Now, there's been a lot of excitement over the use of neoadjuvant therapy in melanoma, and there's even an international consortium of investigators that's been put together, and they have had position papers where they go through, for neoadjuvant studies, how should you pathologically assess the specimen, because, as in all cancers like breast, colon, lung, the assessment of pathologic response in the specimen after neoadjuvant therapy is important. So, there are standards that were described on the left by our pathologist, and there's even been a white paper on neoadjuvant trial design by Rodabe Amaria from MD Anderson, who's a leader in that field, where agreed upon principles for who to treat, how long to treat, how to get biospecimens, and what the best endpoints were, were laid down for investigators to follow.
Some of the best data that we've seen come from a compilation of neoadjuvant studies of several hundred patients from Alex Menezes published a year ago in Nature Medicine. It's a pooled analysis of both targeted immunotherapy-treated neoadjuvant patients with melanoma. All of them had resectable stage IIIB/IIIC/IIID disease. And again, if you get a pathologic complete response, as in most other cancers, in blue you do very well in terms of relapse. If you don't, you don't do as well, shown in the yellow curve, and this is only 24 months. So, most of the patients will end up relapsing beyond two years if you don't get a pathologic CR, but if you do very well, shown in blue.

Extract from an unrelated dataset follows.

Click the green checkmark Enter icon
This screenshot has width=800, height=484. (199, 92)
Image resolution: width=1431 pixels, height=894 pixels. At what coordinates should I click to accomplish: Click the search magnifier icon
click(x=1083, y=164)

Now, that should be contrasted with the fact that adjuvant therapy does prolong survival. Here's one of the few adjuvant studies which was done, again, published back in 2016, done between 2010, 2013 of ipilimumab versus placebo in resectable stage III melanoma. Somewhat similar population to what you saw in that neoadjuvant study. And there you do prolong survival. And again, we don't have much survival data in patients getting neoadjuvant therapy, but I think we all agree, adjuvant ipi, and by extension adjuvant nivo compared to nothing, or adjuvant pembro will prolong survival, whether it be indirect or direct evidence. But again, we don't have the survival data from our neoadjuvant studies yet.
There are a number of neoadjuvant studies being carried out or have just matured. As you can see, we have intralesional trials. There's a dab, tram, pembrolizumab trial that we'll talk about briefly, vem, cobimetinib, atezolizumab. Then there's a variety of checkpoint inhibitor trials, and the one on the top we'll discuss in the next section, which has just matured literally in the last week. Was presented at the ESMO meeting. So, we'll talk about that in detail.
With respect to adjuvant studies, a little bit less action. There's a BRA-Fi MEKi ongoing study with encorafenib and binimetinib, and there's the just matured, literally today, a press release came out on nivo placebo for resected stage IIB/IIC disease. We have nivo relatlimab versus nivo for stage III/IV disease, and we have pembro TIGIT versus pembro for resected stage III/IV disease. So, some adjuvant action, but a lot of the action is in the neoadjuvant space. So, we'll hear lots more about that in the coming talks. So, thanks for your attention, and we're going to move on to the next section.